You must supply certain relevant information about your processing activities in a concise, transparent, intelligible and easily accessible way and this must usually be done free of charge. The information your notice must contain includes but is not limited to:
- Your identity and contact details
- The purpose for which you are processing their data
- Your legal basis for the processing of that data
- Who you share the personal data with
- Transfers outside UK (if any) and how data is protected
- The retention period for which you will hold data
- An explanation of data subject’s legal rights
You should always use clear and plain language, particularly if addressed to a child and this must be done free of charge. There are precedent privacy notices, together with extensive guidance as to your obligations under UK GDPR on the FSB Hub.
In addition to the FSB resources, small businesses and organisations now have access to a privacy notice generator tool created by the Information Commissioner’s Office (ICO) to help you create bespoke privacy notices for your staff, external website visitors and suppliers. FSB supported the ICO in the development of this tool to ensure it reflected the needs of small businesses.
This tool can create tailored privacy notices relevant to small organisations in a variety of sectors of the economy.
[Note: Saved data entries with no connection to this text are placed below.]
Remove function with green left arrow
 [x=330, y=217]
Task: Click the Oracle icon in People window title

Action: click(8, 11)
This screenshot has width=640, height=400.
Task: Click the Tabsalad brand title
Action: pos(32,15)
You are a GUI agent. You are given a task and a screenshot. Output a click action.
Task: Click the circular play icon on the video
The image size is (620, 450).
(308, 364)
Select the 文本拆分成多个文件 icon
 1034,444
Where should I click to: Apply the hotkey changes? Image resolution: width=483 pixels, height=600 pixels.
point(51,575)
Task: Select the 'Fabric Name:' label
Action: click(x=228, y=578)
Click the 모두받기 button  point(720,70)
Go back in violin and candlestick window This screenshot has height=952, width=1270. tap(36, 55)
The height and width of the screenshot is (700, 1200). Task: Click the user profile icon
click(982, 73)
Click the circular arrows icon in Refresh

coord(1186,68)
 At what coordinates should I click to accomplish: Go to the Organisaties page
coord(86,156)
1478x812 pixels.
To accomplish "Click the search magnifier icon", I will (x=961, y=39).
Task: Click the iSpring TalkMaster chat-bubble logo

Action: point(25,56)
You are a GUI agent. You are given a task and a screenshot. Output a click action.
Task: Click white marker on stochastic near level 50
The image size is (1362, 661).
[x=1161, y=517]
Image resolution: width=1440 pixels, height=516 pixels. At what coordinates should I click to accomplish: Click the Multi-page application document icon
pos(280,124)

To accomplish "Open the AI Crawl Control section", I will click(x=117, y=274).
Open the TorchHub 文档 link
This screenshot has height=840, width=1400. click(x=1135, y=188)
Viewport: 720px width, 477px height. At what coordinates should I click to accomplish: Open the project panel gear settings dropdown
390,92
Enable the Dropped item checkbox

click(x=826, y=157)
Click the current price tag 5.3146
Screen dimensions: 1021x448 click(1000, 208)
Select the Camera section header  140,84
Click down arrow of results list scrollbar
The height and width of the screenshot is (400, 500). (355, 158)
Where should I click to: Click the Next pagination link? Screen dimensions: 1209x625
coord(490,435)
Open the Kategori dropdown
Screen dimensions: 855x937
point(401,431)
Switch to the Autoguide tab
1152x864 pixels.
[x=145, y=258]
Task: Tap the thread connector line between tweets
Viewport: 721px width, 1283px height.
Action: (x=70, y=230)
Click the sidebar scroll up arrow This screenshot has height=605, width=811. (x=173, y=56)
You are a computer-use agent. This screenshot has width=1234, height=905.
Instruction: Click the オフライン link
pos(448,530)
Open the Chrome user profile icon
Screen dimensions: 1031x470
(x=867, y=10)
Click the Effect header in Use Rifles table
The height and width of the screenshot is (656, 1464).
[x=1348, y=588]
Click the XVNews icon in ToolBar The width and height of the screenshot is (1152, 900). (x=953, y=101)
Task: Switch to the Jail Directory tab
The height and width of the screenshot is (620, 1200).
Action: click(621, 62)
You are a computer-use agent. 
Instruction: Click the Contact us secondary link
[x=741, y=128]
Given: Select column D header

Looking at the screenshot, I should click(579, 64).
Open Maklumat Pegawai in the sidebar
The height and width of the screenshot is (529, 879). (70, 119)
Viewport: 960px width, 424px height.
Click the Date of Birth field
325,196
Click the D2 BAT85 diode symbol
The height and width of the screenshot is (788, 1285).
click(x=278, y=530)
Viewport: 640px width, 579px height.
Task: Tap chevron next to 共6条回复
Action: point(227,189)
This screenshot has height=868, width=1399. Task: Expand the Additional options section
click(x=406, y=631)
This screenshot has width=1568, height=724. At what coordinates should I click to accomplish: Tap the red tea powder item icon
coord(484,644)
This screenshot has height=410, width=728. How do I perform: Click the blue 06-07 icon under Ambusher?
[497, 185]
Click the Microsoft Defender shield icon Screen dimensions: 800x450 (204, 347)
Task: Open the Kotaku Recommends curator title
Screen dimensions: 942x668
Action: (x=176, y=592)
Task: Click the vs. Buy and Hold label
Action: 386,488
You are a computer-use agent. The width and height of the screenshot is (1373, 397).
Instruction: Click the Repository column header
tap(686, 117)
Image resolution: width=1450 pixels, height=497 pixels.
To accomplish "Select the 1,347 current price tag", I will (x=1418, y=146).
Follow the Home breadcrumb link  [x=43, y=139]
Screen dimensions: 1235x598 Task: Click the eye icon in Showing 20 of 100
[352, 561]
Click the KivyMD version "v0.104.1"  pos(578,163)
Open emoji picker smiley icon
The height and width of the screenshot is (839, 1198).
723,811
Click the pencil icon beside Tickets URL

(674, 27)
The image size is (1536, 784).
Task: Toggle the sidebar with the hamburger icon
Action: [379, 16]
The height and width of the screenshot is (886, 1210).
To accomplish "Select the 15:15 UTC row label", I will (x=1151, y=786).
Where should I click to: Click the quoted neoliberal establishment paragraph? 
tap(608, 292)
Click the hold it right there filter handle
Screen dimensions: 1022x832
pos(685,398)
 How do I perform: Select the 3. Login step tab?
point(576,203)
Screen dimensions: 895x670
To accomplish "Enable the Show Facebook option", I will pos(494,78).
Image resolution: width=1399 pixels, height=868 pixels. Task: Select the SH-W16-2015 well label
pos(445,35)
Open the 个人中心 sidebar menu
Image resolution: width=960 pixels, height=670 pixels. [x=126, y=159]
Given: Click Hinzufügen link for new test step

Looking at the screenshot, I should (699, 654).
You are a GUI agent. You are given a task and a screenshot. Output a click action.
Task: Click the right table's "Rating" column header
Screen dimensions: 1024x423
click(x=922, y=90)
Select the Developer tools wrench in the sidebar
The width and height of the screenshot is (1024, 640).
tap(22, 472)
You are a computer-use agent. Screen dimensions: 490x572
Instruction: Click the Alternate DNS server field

There are sections of the tool specific to the finance, insurance and legal sectors; education and childcare; health and social care and charity and voluntary sectors. There are also sections designed for other small organisations in sectors such as retail and manufacturing. It has been specifically designed for sole traders and start-ups, as well as small and medium-sized businesses and charities to help ease the cost and burden to them of complying with the UK GDPR's fair processing, transparency and accountability requirements, and the right of data subjects to be provided with detailed information about the controller's personal data collection and data processing activities.